Problems to solve:
1) From the passage on civil liberties and writing, list every consequence it says a person can face for speaking out or reporting a search.
2) Duplicate the passage on civil liberties and writing, starting at "These are only" and ending at "lover, to Afghanistan.".

=== Text excerpt ===

A chill wind is blowing today. Some people say, oh, our freedoms have been
assaulted before, but we've always recovered them. But civil liberties are
not like the tide: they do not roll in automatically once they have receded.
We have never recovered our liberties without fighting very hard for them,
and it is hard to fight for freedom when you can go to prison or face ostracism
for being "unpatriotic", or face firing.
According to the Connecticut Law Tribune, the FBI or local police seized or
searched library records at least 546 times in the Patriot Act's first year.
These are only the numbers that have been reported; we don't know which libraries
were involved because if librarians report that their library has been involved
in a search of records, they face arrest.
What is the appropriate response of a writer at times like this? At the most
basic level, it's my job to continue to write stories that - I hope - people
will want to read. But I don't write in a vacuum, and the public climate affects
both what I want to say and what I feel free to say.
I finished writing my most recently published novel, Total Recall, in February
2001. In that book, I had sent Morrell, V I Warshawski's lover, to Afghanistan.
I sent him there partly because it was far away and partly because I was concerned
about the Taliban - not as a threat to the US back in early 2001, but as a
threat to the life and well-being of Afghan women. As a grim footnote, Total
Recall was published on 4 September 2001. On 9 September, I had an e-mail
from a reader wanting to know what the Taliban were and why was I always filling
my books with stuff no one had ever heard of.

=== Data segment ===

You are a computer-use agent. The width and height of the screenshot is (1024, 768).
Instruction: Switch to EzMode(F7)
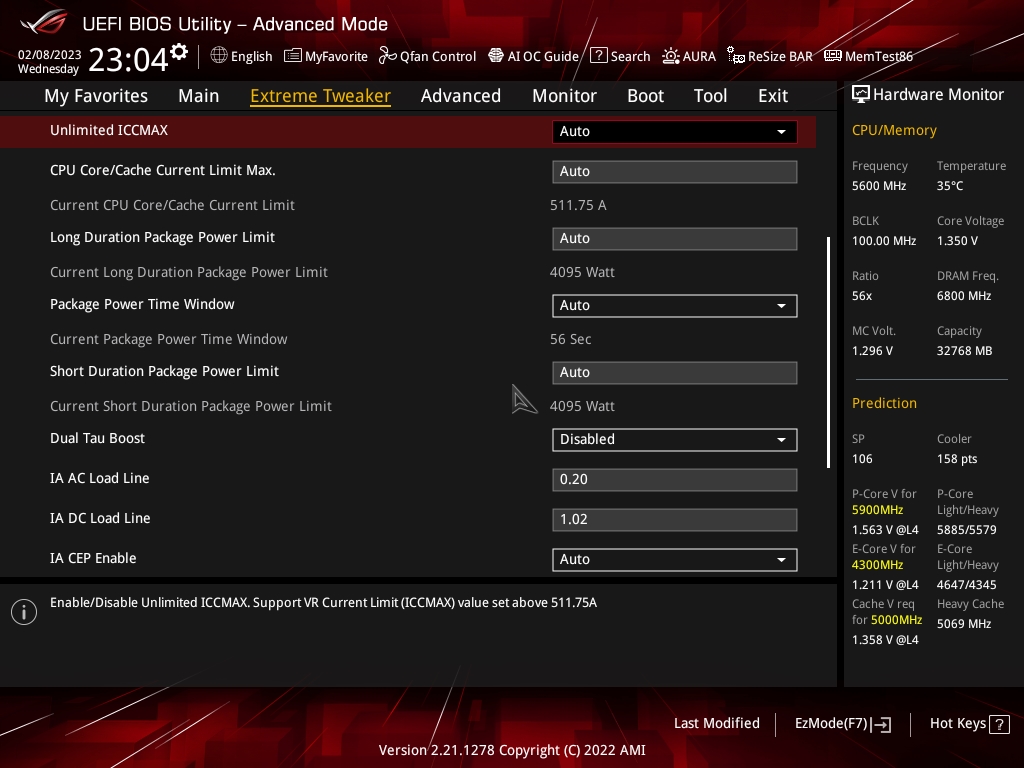pos(842,724)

===

Results for the exercise:
1)
- Prison
- Ostracism
- Firing
- Arrest

2)
These are only the numbers that have been reported; we don't know which libraries
were involved because if librarians report that their library has been involved
in a search of records, they face arrest.
What is the appropriate response of a writer at times like this? At the most
basic level, it's my job to continue to write stories that - I hope - people
will want to read. But I don't write in a vacuum, and the public climate affects
both what I want to say and what I feel free to say.
I finished writing my most recently published novel, Total Recall, in February
2001. In that book, I had sent Morrell, V I Warshawski's lover, to Afghanistan.